= William Goldwyer =

Police officer and explorer in Western Australia

William Goldwyer (August 1829 – 13 November 1864) was a police officer and explorer in colonial Western Australia. While exploring in the Kimberley region of Western Australia in 1864, he was killed by Aboriginal Australians.

==Biography==

Born in England in August 1829, William Goldwyer emigrated to Western Australia and was appointed a night warder to the Convict Establishment in March 1853. From 1855 to 1857 he was a mounted constable at Dandaragan, and later became Sergeant of Police there. Fluent in Aboriginal languages and renowned for his bushcraft, he often undertook the dangerous task of carrying the monthly mail from Perth to Champion Bay. In November 1859 Goldwyer married Marie Antonia Kellam.

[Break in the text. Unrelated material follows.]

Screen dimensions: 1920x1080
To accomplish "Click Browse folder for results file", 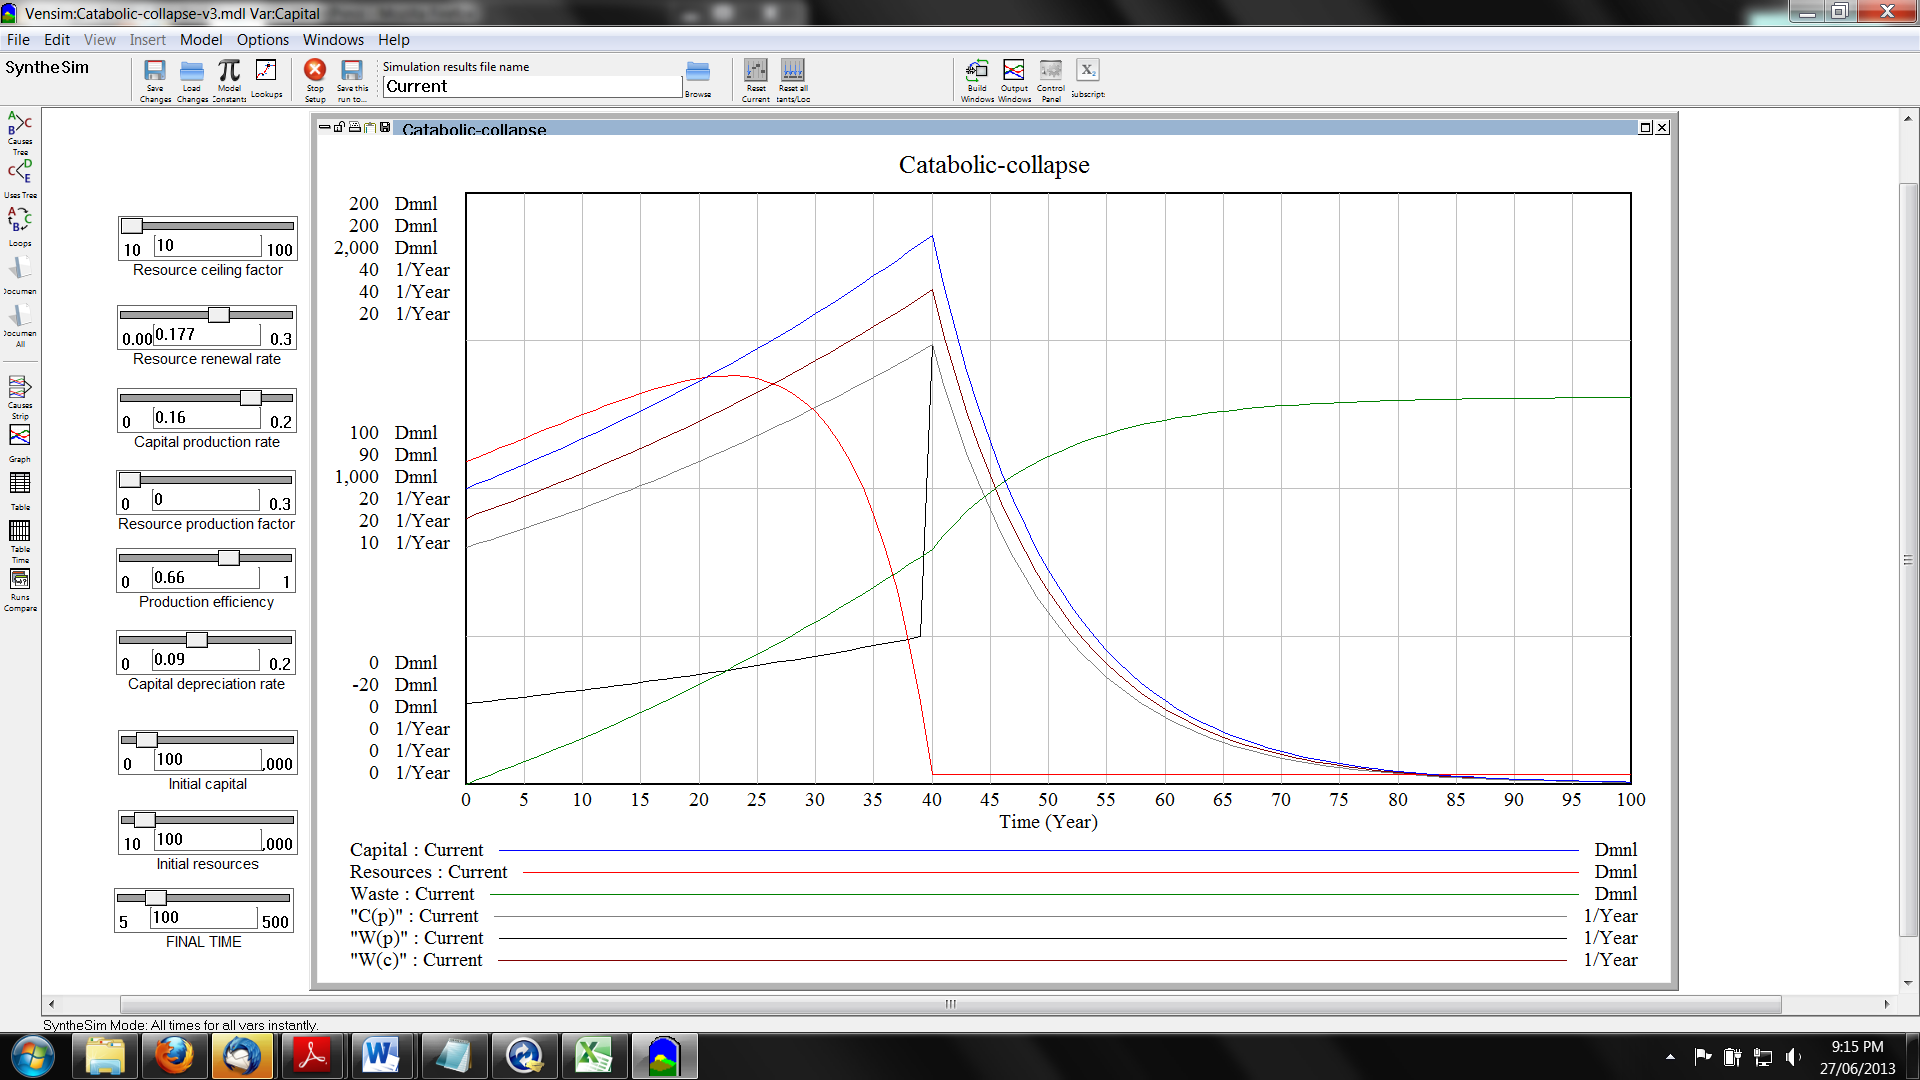I will click(x=698, y=72).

At the time of his marriage he was described as a master mariner.

In 1864 Goldwyer was selected to assist members of a private venture, the Roebuck Bay Association, in establishing a new settlement in the Roebuck Bay area. Shortly after arriving in the area, Goldwyer set out with Frederick Panter and James Harding to explore around La Grange. The Panter, Harding and Goldwyer expedition of 1864 did not return, and eventually a search party under Maitland Brown was sent to find them. Brown's La Grange expedition party eventually found the three men dead, having been clubbed and speared to death. It has been claimed that Panter and Harding were killed in their sleep, while Goldwyer was keeping watch.

The bodies of Panter, Harding and Goldwyer were returned to Perth, where thousands of spectators attended their public funeral. In February 1913, a monument to Brown and the three killed men, the Explorers' Monument, was unveiled in Fremantle.